Miguel Rio Branco

BIO

Cruzar, deshabitar, recomponer

Hijo de diplomáticos, para Rio Branco el movimiento entre fronteras y espacios, se convierte en un modo orgánico de habitar el mundo. También el arte. El cruce de disciplinas, a la vez habitándolas y deshabitándolas todas, le permite articular un lenguaje estético capaz de borrar las fronteras entre mensaje y medio. Sus composiciones visuales esconden mensajes, versos enterrados en las entrañas de la imagen. Con una trayectoria arraigada en el fotoperiodismo y marcada por la crítica social, la obra de Rio Branco puede definirse como una suerte de documentalismo poético. Aunque recoge extractos de realidad, no se contenta con las respuestas fáciles ni los significados inmediatos. Rio Branco despoja el lenguaje de su literalidad y construye nuevas gramáticas visuales a través de sus obras.

Estética visceral en clave pictórica 

Rio Branco no huye del cuerpo, sino que ahonda en lo visceral. Su formación pictórica otorga una materialidad particular a su trabajo como fotógrafo y cineasta. El desarraigo, la pérdida y el desgarro son temas centrales en la obra del artista. El dolor y la sexualidad se ven sublimados por medio de su uso de colores saturados y fuertes contrastes. La ambivalencia es una de sus firmas más recurrentes, especialmente en la composición fotográfica: fuerzas opuestas que se disputan el control sobre la imagen y la cargan con un exceso de significado. Rio Branco no pretende reflejar lo que existe, sino crear nuevas posibilidades de existencia, nuevas verdades y miradas. 

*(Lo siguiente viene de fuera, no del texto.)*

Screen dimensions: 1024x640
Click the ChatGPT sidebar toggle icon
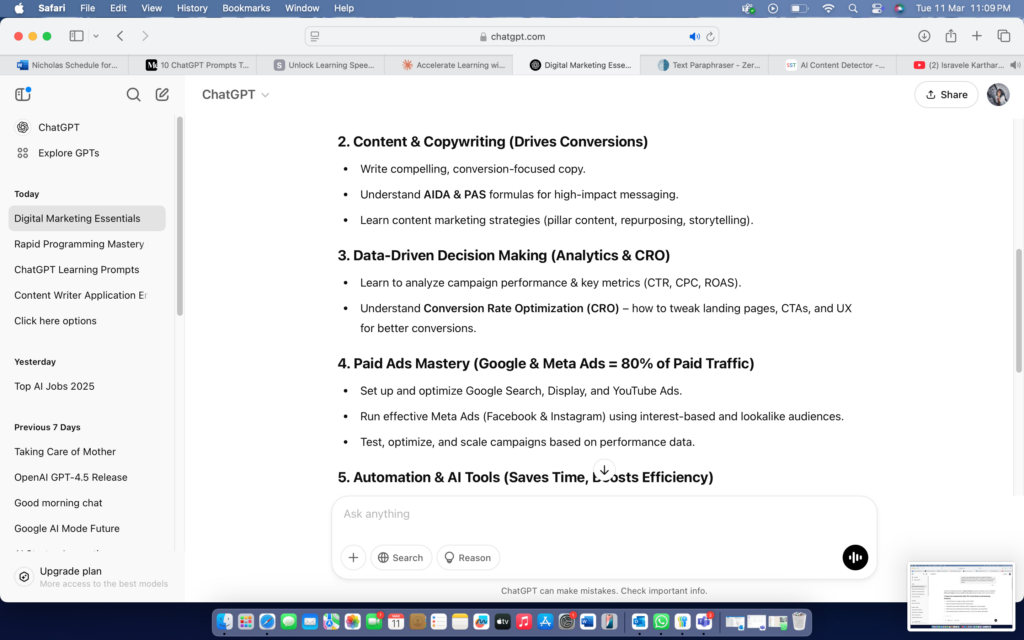click(x=23, y=94)
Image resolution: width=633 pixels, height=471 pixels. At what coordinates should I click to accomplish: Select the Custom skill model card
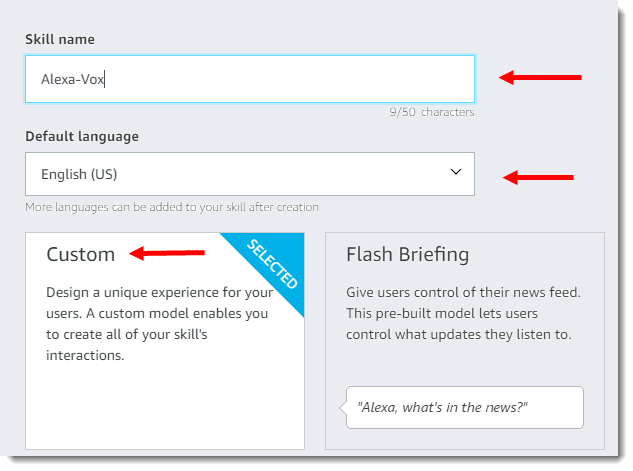click(x=165, y=341)
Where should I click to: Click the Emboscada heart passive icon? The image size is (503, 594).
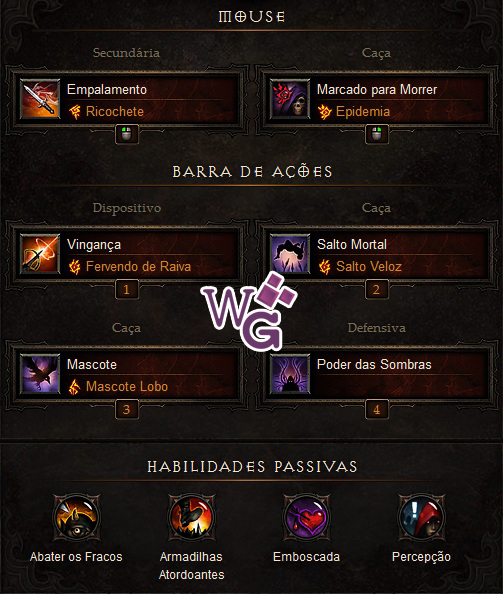[306, 517]
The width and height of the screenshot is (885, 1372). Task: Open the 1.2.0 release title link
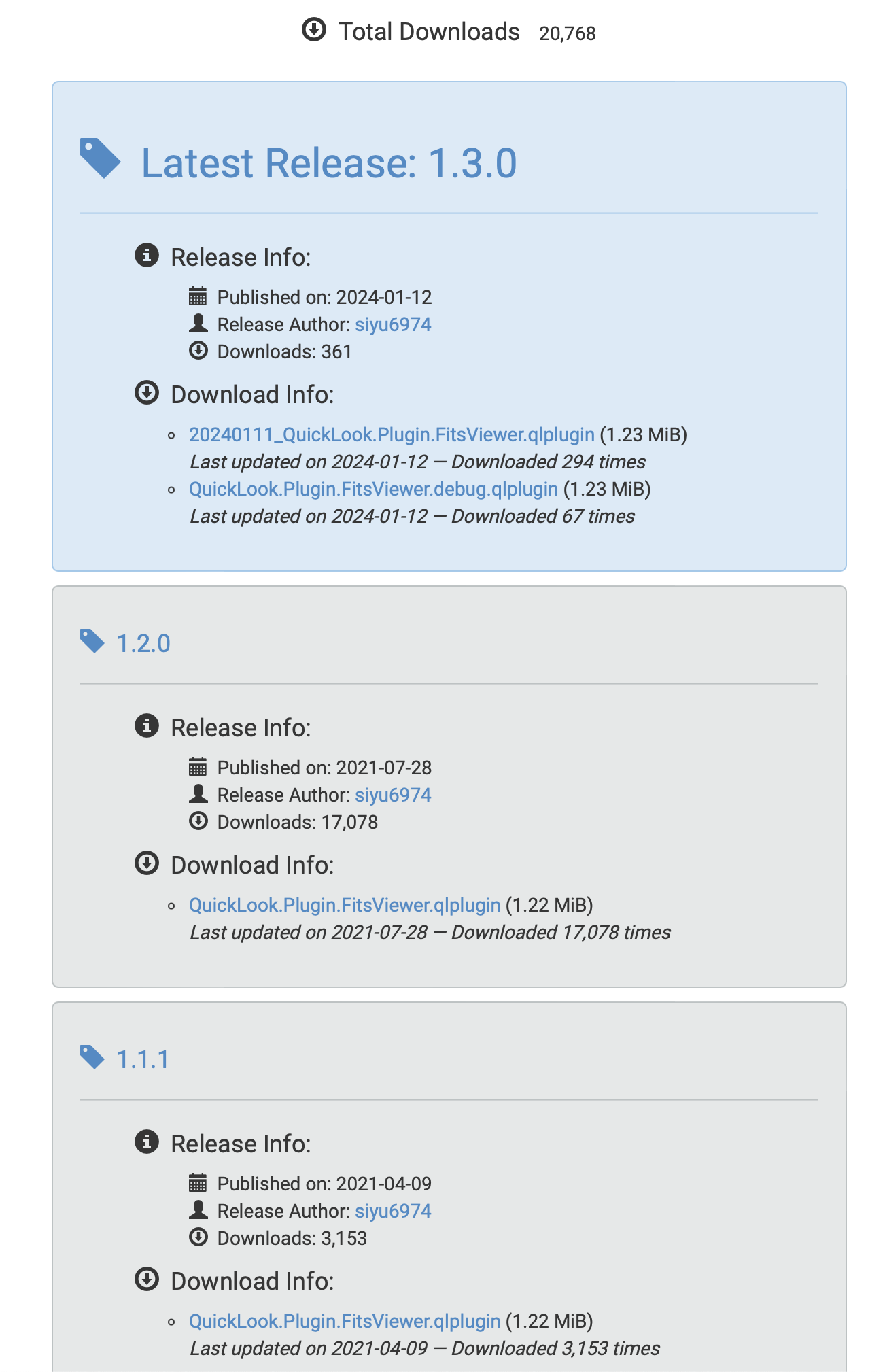pyautogui.click(x=143, y=643)
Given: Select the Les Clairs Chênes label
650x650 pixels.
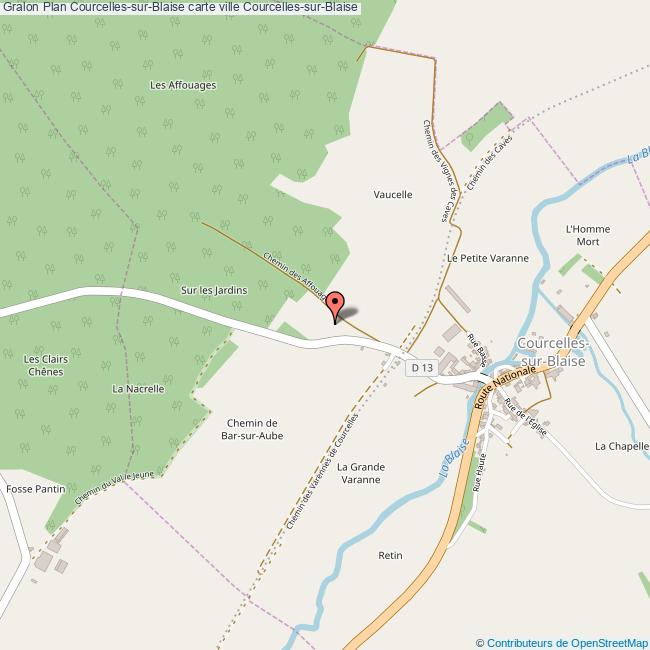Looking at the screenshot, I should tap(46, 365).
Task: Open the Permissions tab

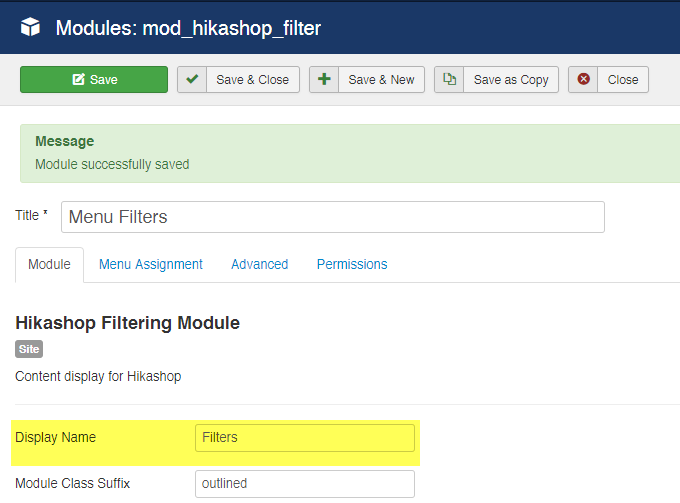Action: coord(352,265)
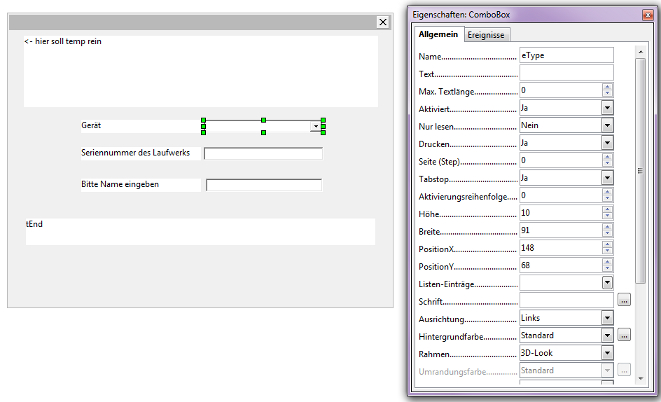The width and height of the screenshot is (661, 402).
Task: Click the Name field containing eType
Action: (x=565, y=56)
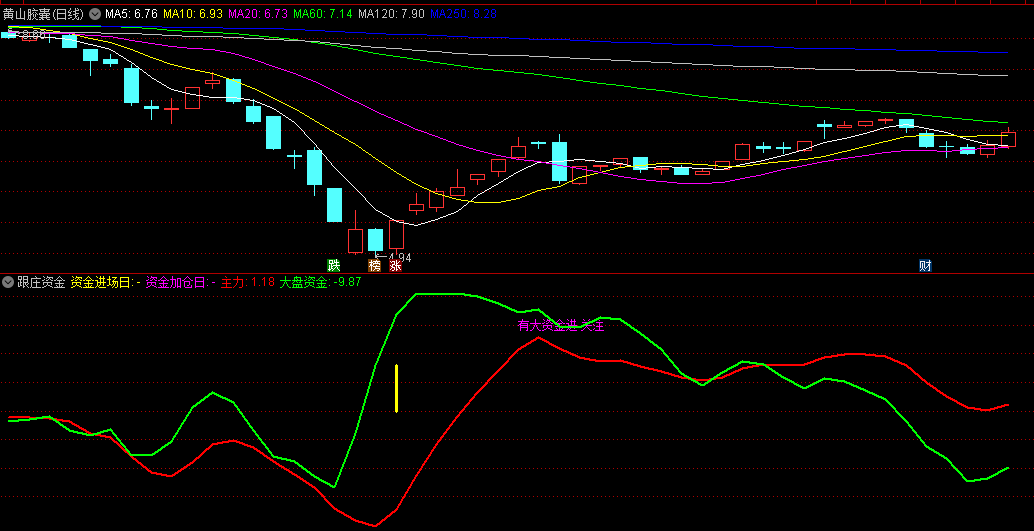Expand the 跟庄资金 indicator dropdown arrow
The height and width of the screenshot is (531, 1034).
pos(8,282)
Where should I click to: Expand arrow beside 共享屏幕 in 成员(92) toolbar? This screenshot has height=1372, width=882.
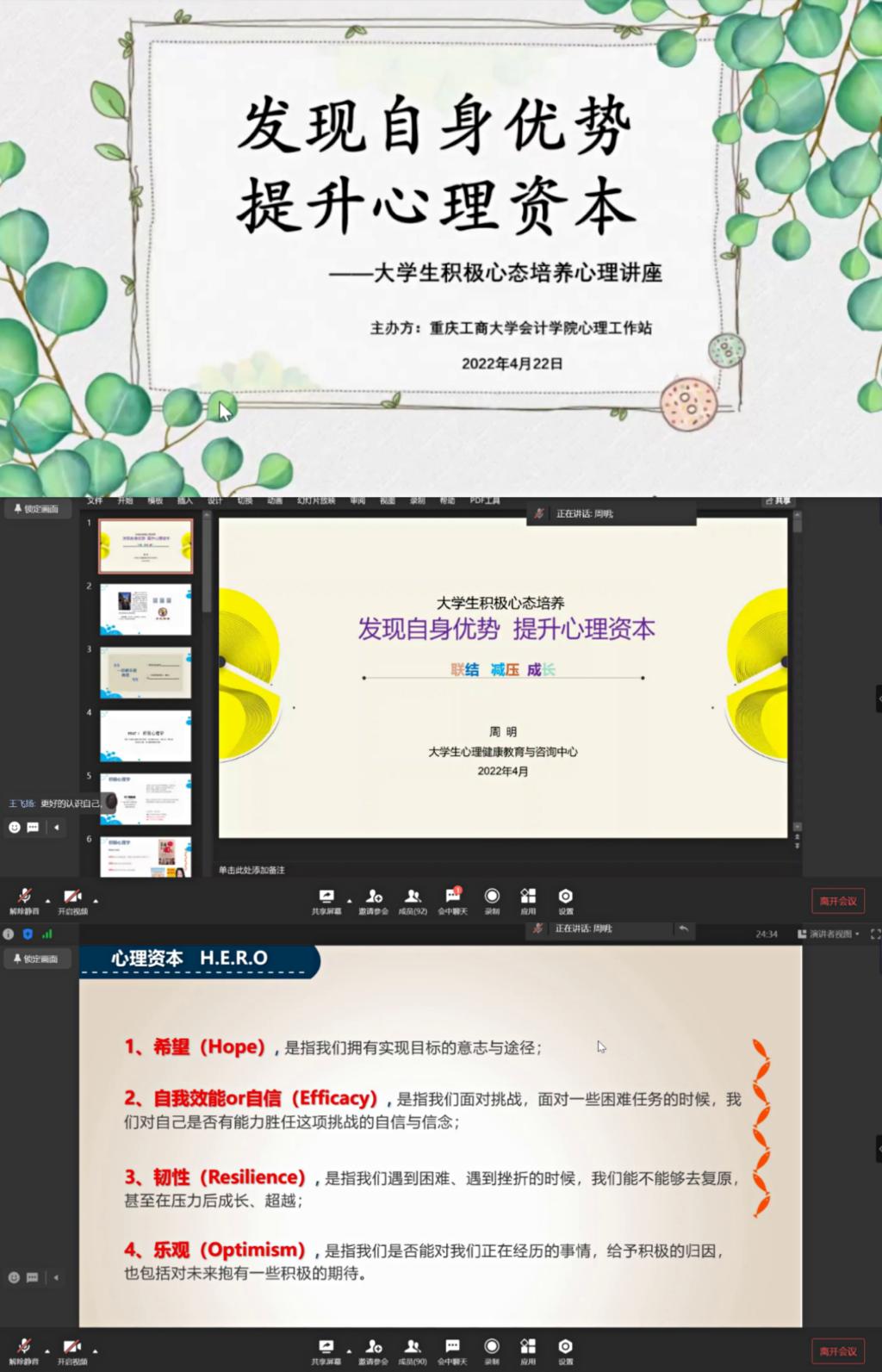(x=349, y=901)
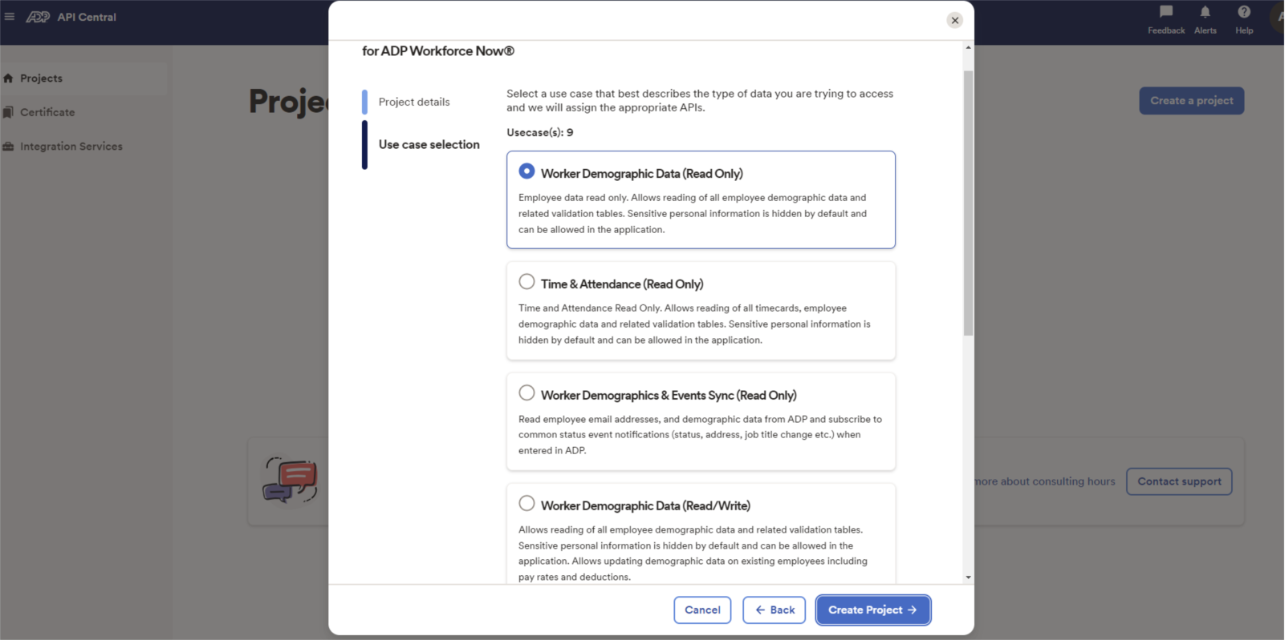Screen dimensions: 1286x640
Task: Open the hamburger navigation menu
Action: 10,16
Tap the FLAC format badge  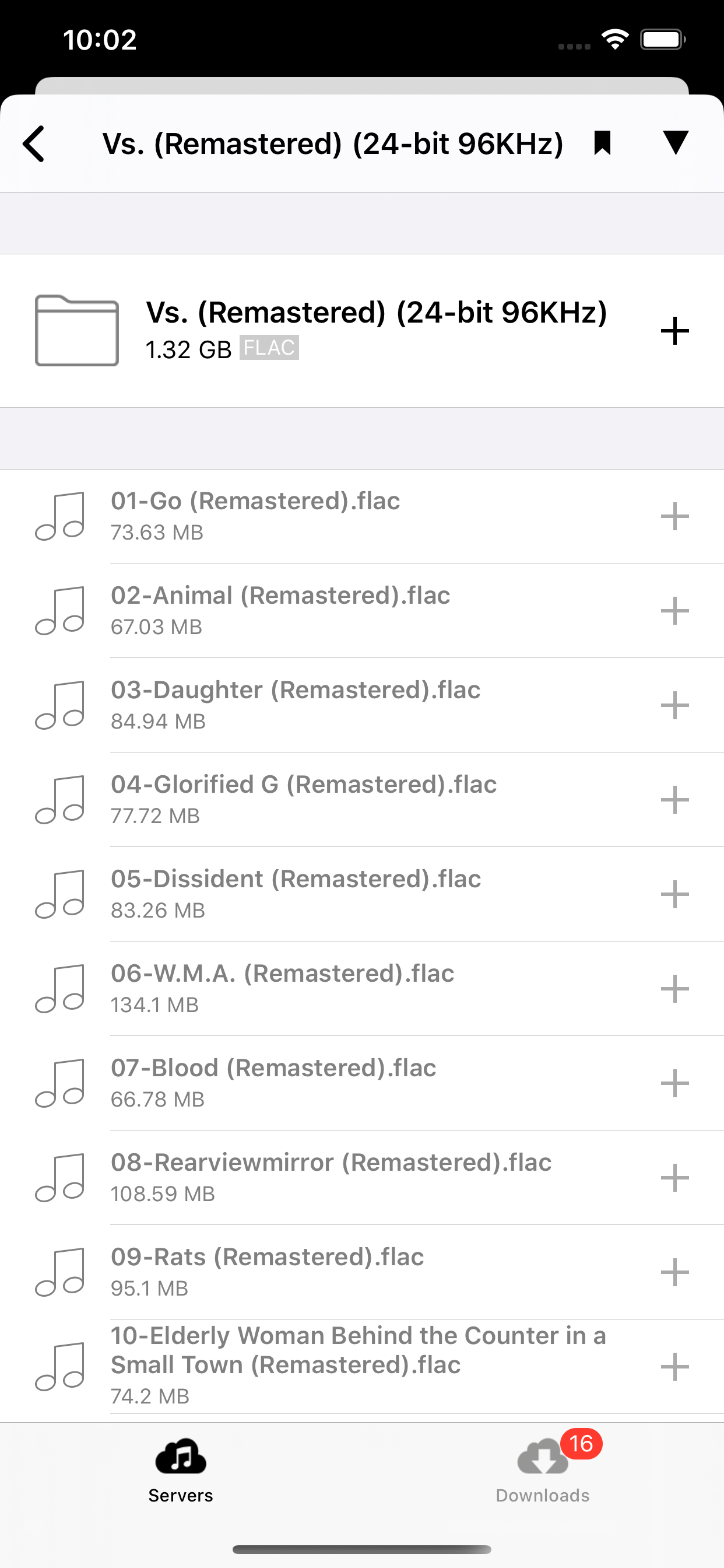coord(269,348)
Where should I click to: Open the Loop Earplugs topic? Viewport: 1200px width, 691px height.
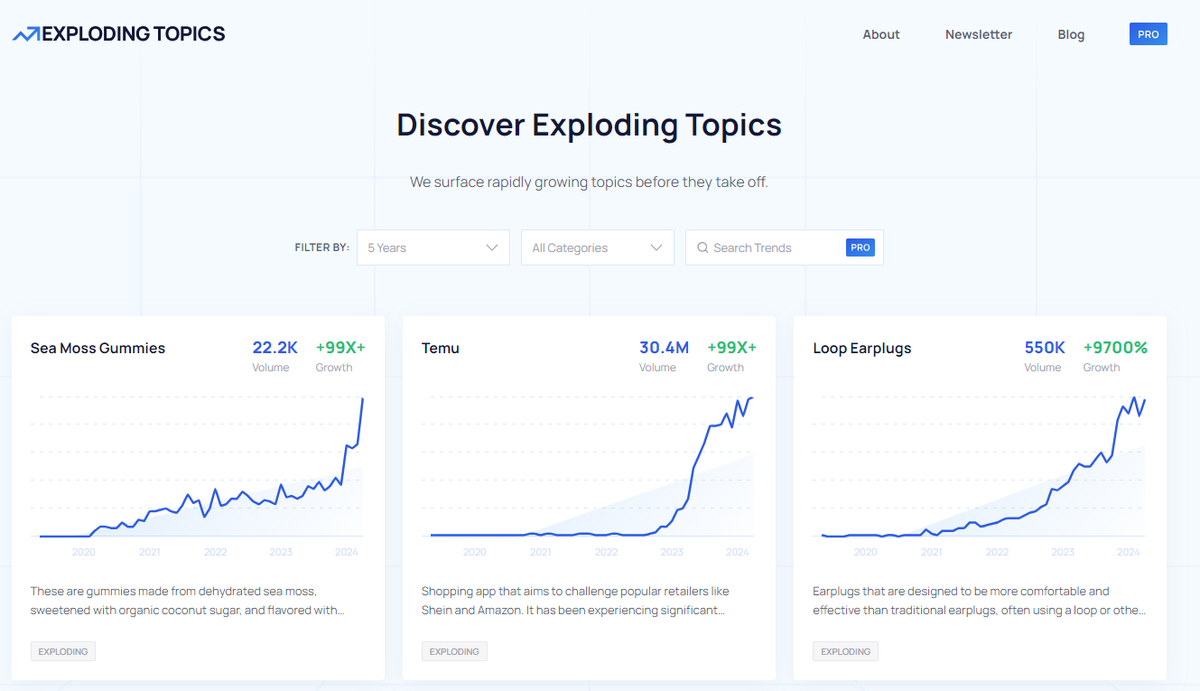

Su obra ha sido reconocida y premiada internacionalmente, se ha expuesto en museos de todo el mundo y forma parte de colecciones públicas y privadas en centros como Museu de Arte Moderna do Río de Janeiro; Museu de Arte Moderna de São Paulo; Centre George Pompidou, Paris; San Francisco Museum of Modern Art; Stedelijk Museum, Amsterdam; Museum of Photographic Arts of San Diego; y Metropolitan Museum of New York.